- **SOURCE MATERIAL**:
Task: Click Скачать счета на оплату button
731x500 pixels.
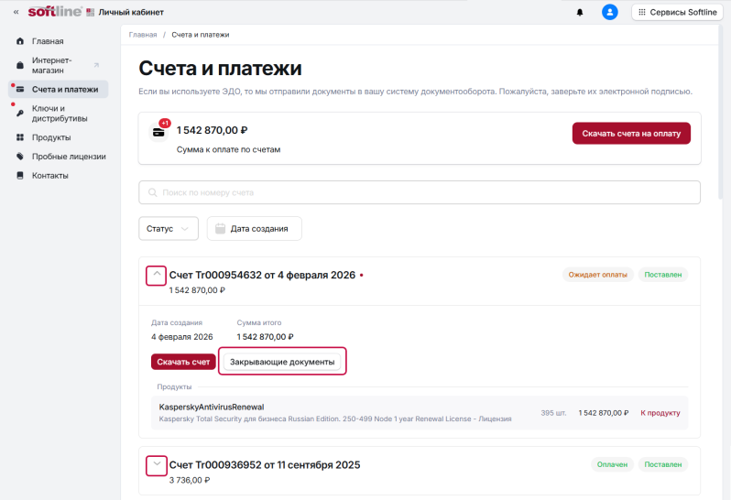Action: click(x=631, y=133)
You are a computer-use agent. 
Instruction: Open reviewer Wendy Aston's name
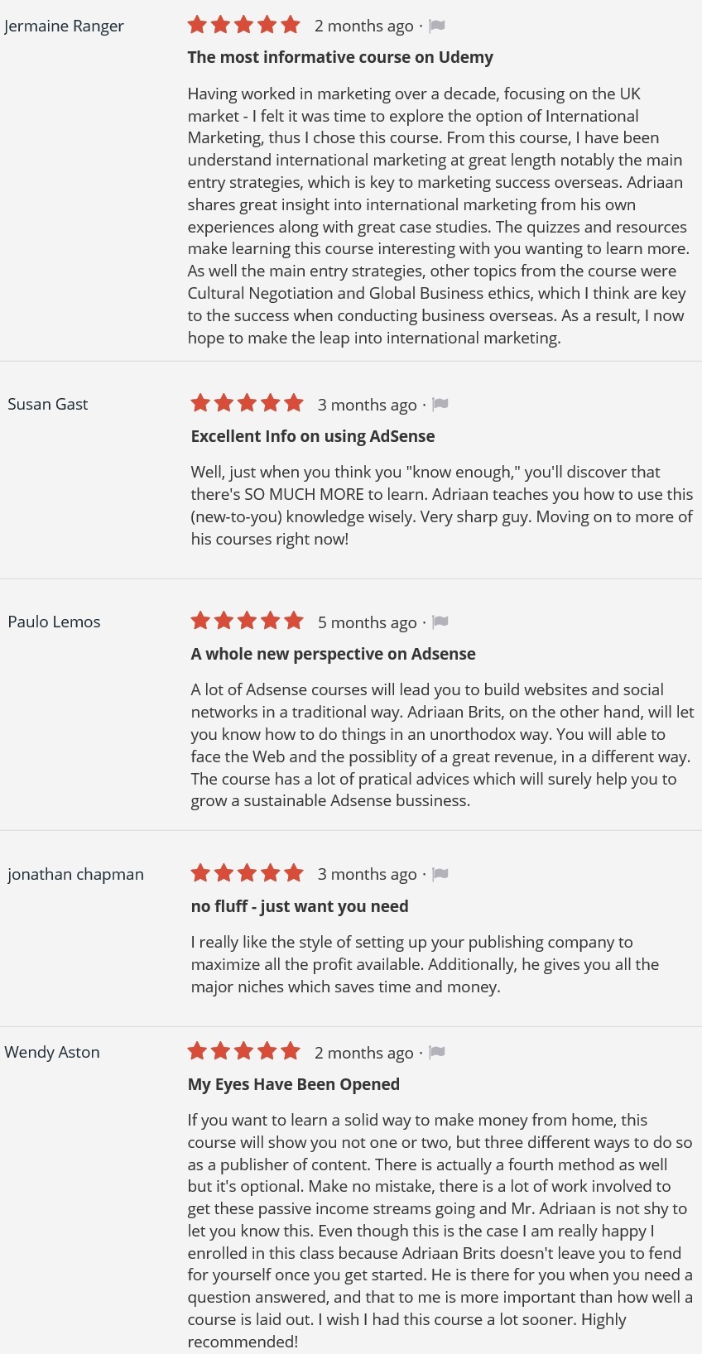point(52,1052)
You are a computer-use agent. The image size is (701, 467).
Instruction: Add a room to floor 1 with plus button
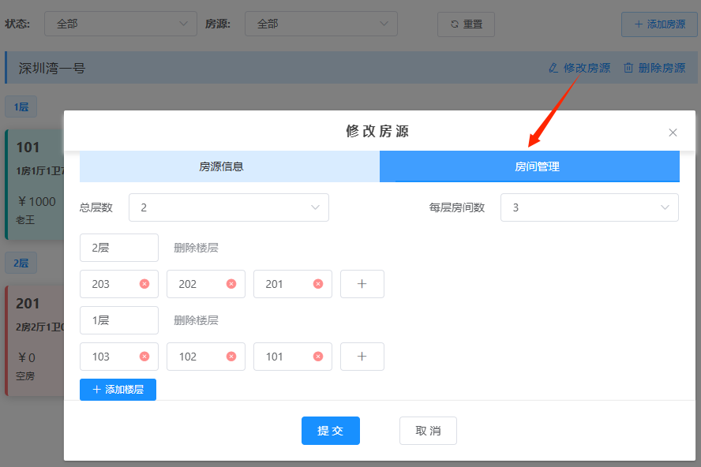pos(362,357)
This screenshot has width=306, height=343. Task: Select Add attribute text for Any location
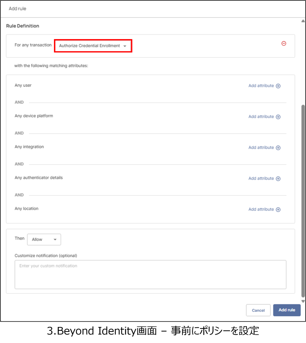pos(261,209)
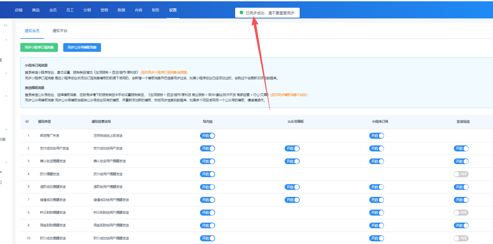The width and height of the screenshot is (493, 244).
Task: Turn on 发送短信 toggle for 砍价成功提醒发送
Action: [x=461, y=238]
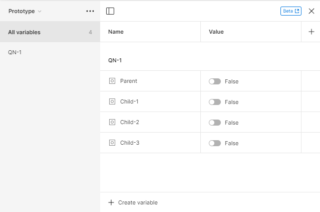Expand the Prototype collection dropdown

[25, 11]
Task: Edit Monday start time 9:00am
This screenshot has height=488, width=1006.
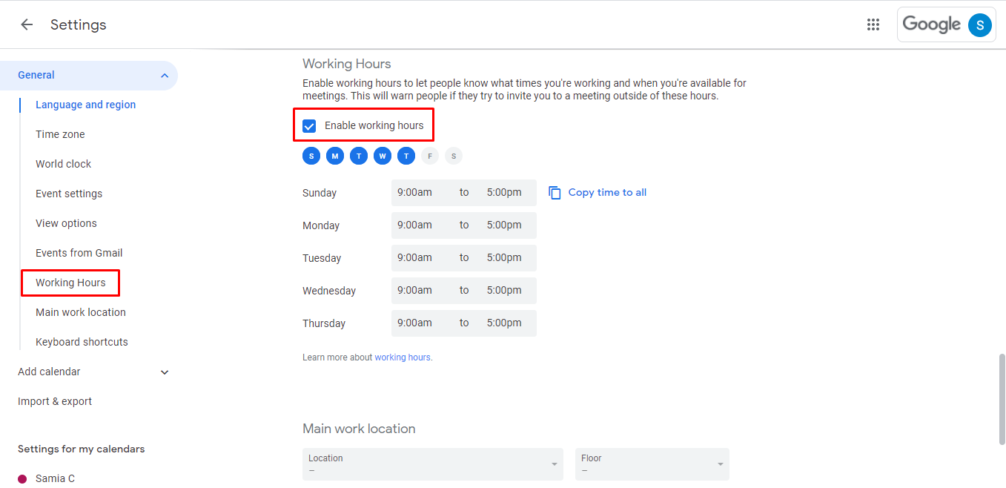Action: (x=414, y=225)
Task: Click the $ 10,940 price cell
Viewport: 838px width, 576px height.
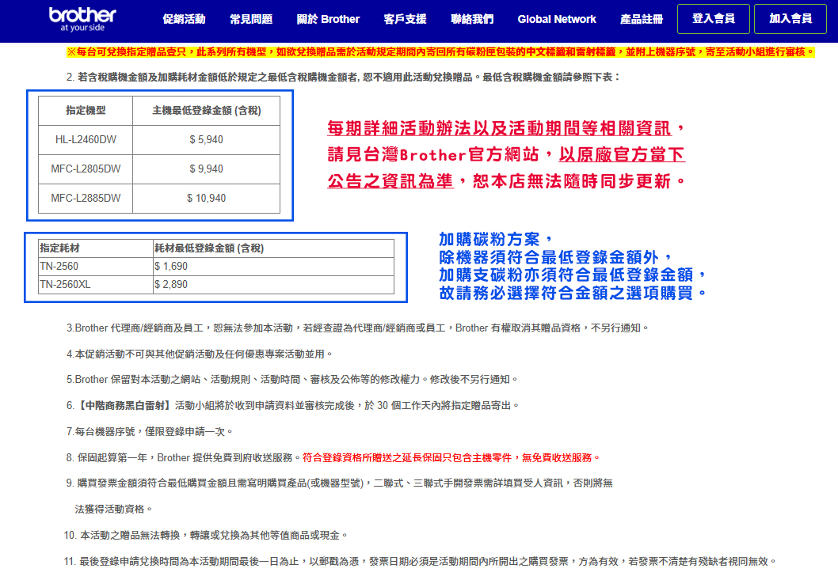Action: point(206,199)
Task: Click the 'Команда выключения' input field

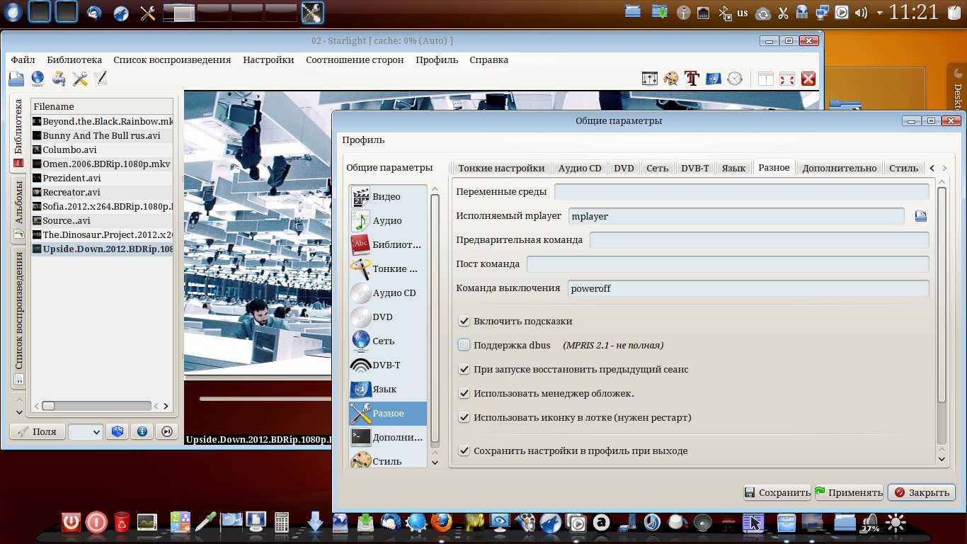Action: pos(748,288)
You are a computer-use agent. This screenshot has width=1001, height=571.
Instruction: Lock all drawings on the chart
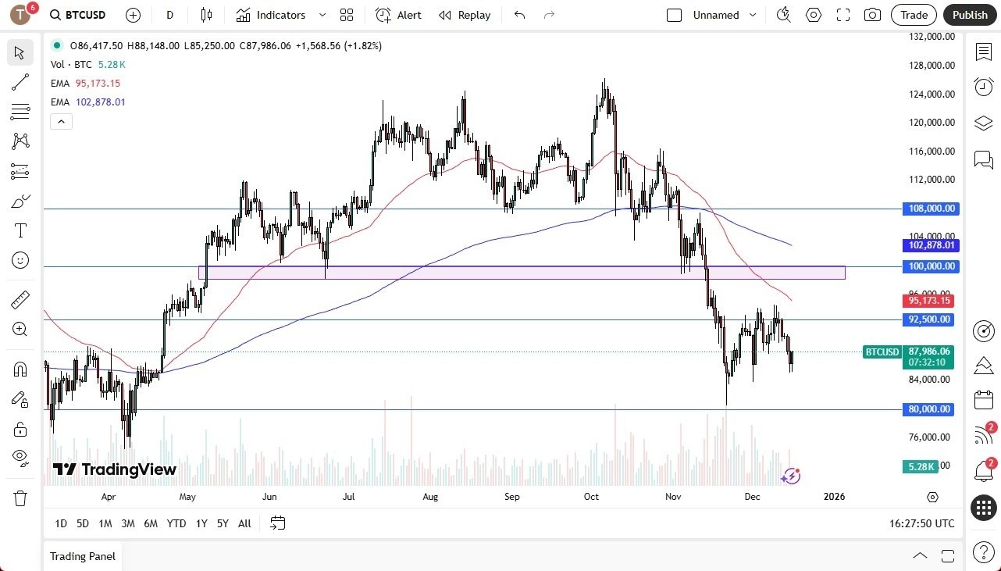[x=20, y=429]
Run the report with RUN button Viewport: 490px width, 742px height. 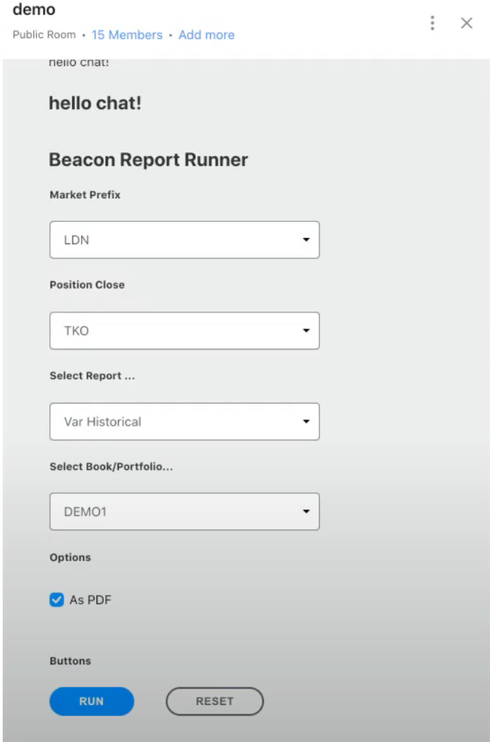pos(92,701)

- **TASK ITEM**: Based on the material above, how many lines contain the string "computer"? State the number alone.

- **RESPONSE**: 3